In a WhatsApp message, the U.S. Embassy in Phnom Penh dismissed the notion that U.S. universities would hand degrees to nonqualifying students.

“Graduates of U.S. colleges, universities or institutes of higher learning receive degrees or certifications if they meet the requirements of that institution. A student’s country of origin is not a factor,” a spokesperson said.

“We welcome Cambodian students’ interest in studying abroad in the United States,” the spokesperson added, while promoting U.S. higher education as “unmatched.”
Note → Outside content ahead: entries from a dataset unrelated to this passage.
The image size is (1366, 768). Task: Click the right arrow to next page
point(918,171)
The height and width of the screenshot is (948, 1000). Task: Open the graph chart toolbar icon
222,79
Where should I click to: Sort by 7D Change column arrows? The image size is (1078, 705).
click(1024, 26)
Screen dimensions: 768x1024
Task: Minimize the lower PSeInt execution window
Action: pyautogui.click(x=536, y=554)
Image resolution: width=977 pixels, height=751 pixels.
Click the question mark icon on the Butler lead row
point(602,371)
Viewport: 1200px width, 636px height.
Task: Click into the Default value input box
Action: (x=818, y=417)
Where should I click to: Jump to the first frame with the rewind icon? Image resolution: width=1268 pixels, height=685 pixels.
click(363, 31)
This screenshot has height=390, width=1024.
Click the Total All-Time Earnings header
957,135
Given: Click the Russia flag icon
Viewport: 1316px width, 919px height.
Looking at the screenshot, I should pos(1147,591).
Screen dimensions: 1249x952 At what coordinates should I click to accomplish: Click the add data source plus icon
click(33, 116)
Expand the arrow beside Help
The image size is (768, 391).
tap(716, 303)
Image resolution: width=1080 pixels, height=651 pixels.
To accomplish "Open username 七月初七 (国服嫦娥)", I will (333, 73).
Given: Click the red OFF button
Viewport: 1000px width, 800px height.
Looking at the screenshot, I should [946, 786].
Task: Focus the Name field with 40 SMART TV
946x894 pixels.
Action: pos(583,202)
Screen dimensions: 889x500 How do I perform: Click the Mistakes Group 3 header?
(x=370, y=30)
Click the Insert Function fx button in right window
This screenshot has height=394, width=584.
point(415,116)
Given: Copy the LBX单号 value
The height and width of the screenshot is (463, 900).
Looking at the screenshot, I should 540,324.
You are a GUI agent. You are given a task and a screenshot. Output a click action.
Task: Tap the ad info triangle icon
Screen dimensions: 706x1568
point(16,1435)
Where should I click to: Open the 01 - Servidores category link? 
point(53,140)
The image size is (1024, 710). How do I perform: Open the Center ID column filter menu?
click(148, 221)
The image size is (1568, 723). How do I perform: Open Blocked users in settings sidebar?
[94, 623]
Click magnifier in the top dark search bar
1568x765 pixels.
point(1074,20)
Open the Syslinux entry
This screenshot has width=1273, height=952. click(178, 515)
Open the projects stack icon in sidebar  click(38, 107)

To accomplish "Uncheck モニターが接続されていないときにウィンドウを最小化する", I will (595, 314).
The spokesperson would not say whether the embassy would certify Manet’s degree as requested by Hun Sen.

On Tuesday, Manet dared Rainsy to enter a wager with him that if he loses, he would resign from all his positions, and that Rainsy must quit politics if he loses.

“Thank you, Sam Rainsy, for giving us an answer that confirms the level of your courage in defending your words,” Manet wrote. “You do not dare come out and defend what you said.”